Fig. 1 is a plan view showing the running path of a bogie for carrying out the present invention, Fig. 2 is a schematic perspective view of the same bogie, Fig. 3 is a diagram of an example of the electric wire loop in the station, and Fig. 4 is A circuit diagram for transmitting a battery insufficient capacity signal to a control device, Fig. 5 is a block diagram for moving a trolley from a control device that receives a battery capacity insufficient signal to a charging station, and Fig. 6 shows a charging station.
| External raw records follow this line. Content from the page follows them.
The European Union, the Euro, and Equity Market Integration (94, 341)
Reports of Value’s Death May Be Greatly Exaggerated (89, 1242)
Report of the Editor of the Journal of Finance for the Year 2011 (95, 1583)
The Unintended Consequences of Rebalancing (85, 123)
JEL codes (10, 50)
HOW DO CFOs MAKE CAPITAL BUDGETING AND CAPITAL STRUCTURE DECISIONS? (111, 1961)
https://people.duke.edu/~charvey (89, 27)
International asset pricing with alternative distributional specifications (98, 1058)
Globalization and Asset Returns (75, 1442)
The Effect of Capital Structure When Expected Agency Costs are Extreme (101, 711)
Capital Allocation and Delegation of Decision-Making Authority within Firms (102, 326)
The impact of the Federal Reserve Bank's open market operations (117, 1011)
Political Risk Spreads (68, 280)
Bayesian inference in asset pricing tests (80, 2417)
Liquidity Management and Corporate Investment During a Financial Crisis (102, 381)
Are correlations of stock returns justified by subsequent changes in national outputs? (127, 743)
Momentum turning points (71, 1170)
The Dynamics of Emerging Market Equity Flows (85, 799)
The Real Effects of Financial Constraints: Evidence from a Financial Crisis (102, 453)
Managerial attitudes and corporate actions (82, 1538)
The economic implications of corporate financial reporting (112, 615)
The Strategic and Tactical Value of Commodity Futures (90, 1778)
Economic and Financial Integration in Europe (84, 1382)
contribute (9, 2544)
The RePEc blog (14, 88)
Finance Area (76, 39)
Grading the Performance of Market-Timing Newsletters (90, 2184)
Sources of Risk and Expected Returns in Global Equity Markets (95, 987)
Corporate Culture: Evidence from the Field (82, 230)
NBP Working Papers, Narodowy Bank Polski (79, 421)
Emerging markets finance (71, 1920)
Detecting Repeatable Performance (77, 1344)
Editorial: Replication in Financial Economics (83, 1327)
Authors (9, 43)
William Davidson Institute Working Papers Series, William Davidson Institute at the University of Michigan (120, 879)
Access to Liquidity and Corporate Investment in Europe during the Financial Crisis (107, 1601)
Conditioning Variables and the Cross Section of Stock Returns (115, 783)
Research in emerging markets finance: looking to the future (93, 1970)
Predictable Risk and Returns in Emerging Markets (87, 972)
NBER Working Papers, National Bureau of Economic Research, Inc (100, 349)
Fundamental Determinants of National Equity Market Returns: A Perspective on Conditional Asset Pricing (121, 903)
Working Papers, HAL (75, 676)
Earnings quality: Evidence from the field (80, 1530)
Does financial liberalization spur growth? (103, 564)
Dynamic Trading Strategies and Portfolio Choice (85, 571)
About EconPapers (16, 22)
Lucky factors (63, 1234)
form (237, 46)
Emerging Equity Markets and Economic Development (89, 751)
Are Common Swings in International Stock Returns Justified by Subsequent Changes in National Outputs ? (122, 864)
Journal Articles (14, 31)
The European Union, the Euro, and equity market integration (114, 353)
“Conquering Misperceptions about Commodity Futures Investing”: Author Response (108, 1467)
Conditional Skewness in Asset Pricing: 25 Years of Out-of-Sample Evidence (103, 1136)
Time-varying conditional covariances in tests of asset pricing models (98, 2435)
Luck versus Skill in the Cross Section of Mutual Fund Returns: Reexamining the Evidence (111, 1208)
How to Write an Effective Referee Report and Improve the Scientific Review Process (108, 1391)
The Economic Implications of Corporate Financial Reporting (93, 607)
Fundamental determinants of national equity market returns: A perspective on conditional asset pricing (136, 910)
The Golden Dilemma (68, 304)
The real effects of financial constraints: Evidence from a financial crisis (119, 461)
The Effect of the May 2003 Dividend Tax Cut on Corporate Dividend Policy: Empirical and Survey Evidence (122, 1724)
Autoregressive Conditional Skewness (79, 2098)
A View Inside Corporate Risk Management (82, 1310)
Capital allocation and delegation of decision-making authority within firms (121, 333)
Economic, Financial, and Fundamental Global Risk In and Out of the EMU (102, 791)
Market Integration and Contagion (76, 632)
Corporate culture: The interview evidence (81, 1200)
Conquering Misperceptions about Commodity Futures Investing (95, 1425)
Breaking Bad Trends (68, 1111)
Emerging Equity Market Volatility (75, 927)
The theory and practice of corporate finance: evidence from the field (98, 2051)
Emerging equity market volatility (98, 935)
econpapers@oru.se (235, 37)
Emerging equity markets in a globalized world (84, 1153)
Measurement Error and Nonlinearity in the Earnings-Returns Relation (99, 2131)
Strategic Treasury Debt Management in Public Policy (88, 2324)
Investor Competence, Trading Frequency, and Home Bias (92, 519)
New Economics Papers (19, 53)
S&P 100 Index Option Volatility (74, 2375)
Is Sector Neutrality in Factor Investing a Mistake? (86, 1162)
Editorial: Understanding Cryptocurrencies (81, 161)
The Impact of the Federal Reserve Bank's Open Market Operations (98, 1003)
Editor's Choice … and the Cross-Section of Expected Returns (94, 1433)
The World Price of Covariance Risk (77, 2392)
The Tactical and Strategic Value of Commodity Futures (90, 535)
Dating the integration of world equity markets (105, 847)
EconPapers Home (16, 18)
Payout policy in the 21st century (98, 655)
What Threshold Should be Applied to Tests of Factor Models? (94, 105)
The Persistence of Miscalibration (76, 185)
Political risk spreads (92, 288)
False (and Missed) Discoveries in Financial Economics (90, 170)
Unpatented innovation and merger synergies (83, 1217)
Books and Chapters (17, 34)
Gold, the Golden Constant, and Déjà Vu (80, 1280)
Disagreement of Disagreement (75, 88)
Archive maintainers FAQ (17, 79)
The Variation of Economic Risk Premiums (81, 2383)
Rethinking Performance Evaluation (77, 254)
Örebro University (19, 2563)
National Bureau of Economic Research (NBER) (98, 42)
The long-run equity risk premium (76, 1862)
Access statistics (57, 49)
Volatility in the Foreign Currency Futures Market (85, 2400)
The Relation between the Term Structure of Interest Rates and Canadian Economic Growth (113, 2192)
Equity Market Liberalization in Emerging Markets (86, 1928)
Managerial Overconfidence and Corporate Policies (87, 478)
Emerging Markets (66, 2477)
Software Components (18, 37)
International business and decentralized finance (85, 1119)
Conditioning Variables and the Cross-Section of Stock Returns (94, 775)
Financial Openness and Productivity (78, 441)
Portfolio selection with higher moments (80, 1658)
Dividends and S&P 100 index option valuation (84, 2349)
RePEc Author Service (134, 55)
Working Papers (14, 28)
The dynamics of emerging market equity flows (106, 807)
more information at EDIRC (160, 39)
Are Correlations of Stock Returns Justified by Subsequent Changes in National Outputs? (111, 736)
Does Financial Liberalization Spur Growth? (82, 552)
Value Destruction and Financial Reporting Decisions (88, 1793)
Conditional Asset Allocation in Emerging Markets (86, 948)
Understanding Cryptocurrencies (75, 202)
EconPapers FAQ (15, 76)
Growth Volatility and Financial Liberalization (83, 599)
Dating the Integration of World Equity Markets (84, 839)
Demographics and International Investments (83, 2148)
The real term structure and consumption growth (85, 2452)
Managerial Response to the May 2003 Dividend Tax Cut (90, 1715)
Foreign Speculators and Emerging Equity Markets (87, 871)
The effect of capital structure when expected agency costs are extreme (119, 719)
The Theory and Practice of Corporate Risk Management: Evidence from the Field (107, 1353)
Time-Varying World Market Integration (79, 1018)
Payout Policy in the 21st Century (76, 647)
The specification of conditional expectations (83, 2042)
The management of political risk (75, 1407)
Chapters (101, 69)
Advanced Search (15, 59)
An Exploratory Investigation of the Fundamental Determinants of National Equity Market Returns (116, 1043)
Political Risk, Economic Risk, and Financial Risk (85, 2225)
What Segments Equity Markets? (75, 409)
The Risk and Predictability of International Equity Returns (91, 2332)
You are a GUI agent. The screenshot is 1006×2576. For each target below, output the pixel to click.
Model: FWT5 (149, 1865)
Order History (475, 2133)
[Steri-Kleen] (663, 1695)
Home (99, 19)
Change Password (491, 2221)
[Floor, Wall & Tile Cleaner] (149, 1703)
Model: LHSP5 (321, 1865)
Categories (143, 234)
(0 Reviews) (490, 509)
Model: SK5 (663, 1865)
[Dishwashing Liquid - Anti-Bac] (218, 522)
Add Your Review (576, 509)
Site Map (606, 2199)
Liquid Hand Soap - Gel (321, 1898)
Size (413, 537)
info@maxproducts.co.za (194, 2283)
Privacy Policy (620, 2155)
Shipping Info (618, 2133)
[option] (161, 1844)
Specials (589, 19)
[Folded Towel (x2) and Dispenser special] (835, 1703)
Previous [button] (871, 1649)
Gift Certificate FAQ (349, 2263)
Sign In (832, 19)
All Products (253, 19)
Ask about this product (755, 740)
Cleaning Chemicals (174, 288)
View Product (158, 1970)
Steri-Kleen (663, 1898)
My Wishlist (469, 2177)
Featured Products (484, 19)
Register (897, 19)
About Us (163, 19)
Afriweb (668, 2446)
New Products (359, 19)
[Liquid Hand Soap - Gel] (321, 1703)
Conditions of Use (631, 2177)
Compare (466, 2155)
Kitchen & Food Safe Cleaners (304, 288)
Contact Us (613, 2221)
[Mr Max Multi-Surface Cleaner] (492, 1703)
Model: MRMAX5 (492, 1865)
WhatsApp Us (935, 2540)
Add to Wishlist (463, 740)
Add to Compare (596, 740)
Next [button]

FIG. 7 is a side view showing the relationship between the trolley and the charger, FIG. 7 is a diagram showing an example of coupling means for the trolley and the charger, and FIG. 8 is a diagram showing the electrodes of the charger. 1... Electric wire loop for traveling course, 2... Self-propelled trolley, 8, 9... Storage battery, 15... Ground control device,
18...Reference voltage, 30...Battery capacity insufficient signal,
32...Current position confirmation signal, 33...Driving course determination circuit, 36...Charging station.

Claims (1)

[Scope of Claims] 1. An automatic charging method for a self-propelled trolley carrying a storage battery and traveling along the electric wire while following the magnetic field of the electric wire buried in the floor, comprising: is compared with the reference voltage, and if the battery capacity of the storage battery is less than the set battery capacity, a current is sent to the antenna of the bogie to transmit a battery capacity insufficient signal from the antenna, and the signal is sent to a predetermined route of the bogie. Among the plurality of receiving loops installed at the position, the signal is received by the first receiving loop that the bogie passes after starting to output the signal, and the signal received by the receiving loop is sent to the ground-side control device, and the signal is sent to the ground-side control device. In this step, a traveling course from the current position of the cart to the charging station is determined based on the received battery capacity shortage signal and the current position information of the cart determined from which receiving loop the signal image was sent from. An automatic charging method for a self-propelled trolley equipped with a storage battery, characterized in that the trolley is driven to a charging station by passing a trolley induced current through the electric wire of a determined running course, and is automatically charged at the charging station position.